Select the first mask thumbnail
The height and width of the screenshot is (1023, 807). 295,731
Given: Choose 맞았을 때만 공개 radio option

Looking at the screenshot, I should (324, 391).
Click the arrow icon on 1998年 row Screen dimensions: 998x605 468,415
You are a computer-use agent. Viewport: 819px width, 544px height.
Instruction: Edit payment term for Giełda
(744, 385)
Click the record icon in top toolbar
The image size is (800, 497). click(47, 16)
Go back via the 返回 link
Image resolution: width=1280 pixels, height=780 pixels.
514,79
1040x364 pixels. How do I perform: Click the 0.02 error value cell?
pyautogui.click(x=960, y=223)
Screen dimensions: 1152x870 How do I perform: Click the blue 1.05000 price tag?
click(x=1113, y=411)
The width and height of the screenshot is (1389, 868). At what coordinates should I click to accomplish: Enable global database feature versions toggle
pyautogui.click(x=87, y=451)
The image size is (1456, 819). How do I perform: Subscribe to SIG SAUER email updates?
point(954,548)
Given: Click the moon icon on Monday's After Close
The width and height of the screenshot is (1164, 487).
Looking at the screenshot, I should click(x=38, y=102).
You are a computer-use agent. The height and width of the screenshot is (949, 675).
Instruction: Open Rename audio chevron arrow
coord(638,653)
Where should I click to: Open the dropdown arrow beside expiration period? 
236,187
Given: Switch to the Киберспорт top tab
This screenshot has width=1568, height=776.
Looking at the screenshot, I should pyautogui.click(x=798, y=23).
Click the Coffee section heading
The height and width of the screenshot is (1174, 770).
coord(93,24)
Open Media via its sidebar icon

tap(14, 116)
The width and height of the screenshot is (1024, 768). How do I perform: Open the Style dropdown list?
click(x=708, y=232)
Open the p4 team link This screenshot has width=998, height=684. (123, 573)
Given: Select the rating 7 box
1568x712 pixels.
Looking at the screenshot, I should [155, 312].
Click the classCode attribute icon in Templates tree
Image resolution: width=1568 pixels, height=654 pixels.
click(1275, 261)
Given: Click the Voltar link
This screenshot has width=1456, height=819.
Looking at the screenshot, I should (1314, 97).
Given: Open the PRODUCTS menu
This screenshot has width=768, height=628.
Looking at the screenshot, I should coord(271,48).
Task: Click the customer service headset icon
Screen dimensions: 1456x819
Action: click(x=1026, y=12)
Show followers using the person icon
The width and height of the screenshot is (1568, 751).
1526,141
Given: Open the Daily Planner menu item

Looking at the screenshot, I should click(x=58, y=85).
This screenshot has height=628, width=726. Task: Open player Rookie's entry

• [STATED GOAL]: Quote all of the lines above word for word, with nothing changed.

• [EXERCISE ANSWER]:
Select the first mask thumbnail
The height and width of the screenshot is (1023, 807). 295,731
Given: Choose 맞았을 때만 공개 radio option

Looking at the screenshot, I should (324, 391).
Click the arrow icon on 1998年 row Screen dimensions: 998x605 468,415
You are a computer-use agent. Viewport: 819px width, 544px height.
Instruction: Edit payment term for Giełda
(744, 385)
Click the record icon in top toolbar
The image size is (800, 497). click(47, 16)
Go back via the 返回 link
Image resolution: width=1280 pixels, height=780 pixels.
514,79
1040x364 pixels. How do I perform: Click the 0.02 error value cell?
pyautogui.click(x=960, y=223)
Screen dimensions: 1152x870 How do I perform: Click the blue 1.05000 price tag?
click(x=1113, y=411)
The width and height of the screenshot is (1389, 868). At what coordinates should I click to accomplish: Enable global database feature versions toggle
pyautogui.click(x=87, y=451)
The image size is (1456, 819). How do I perform: Subscribe to SIG SAUER email updates?
point(954,548)
Given: Click the moon icon on Monday's After Close
The width and height of the screenshot is (1164, 487).
Looking at the screenshot, I should click(x=38, y=102).
You are a computer-use agent. The height and width of the screenshot is (949, 675).
Instruction: Open Rename audio chevron arrow
coord(638,653)
Where should I click to: Open the dropdown arrow beside expiration period? 
236,187
Given: Switch to the Киберспорт top tab
This screenshot has width=1568, height=776.
Looking at the screenshot, I should pyautogui.click(x=798, y=23).
Click the Coffee section heading
The height and width of the screenshot is (1174, 770).
coord(93,24)
Open Media via its sidebar icon

tap(14, 116)
The width and height of the screenshot is (1024, 768). How do I perform: Open the Style dropdown list?
click(x=708, y=232)
Open the p4 team link This screenshot has width=998, height=684. (123, 573)
Given: Select the rating 7 box
1568x712 pixels.
Looking at the screenshot, I should [155, 312].
Click the classCode attribute icon in Templates tree
Image resolution: width=1568 pixels, height=654 pixels.
click(1275, 261)
Given: Click the Voltar link
This screenshot has width=1456, height=819.
Looking at the screenshot, I should (1314, 97).
Given: Open the PRODUCTS menu
This screenshot has width=768, height=628.
Looking at the screenshot, I should coord(271,48).
Task: Click the customer service headset icon
Screen dimensions: 1456x819
Action: click(x=1026, y=12)
Show followers using the person icon
The width and height of the screenshot is (1568, 751).
1526,141
Given: Open the Daily Planner menu item

Looking at the screenshot, I should click(x=58, y=85).
This screenshot has height=628, width=726. Task: Open player Rookie's entry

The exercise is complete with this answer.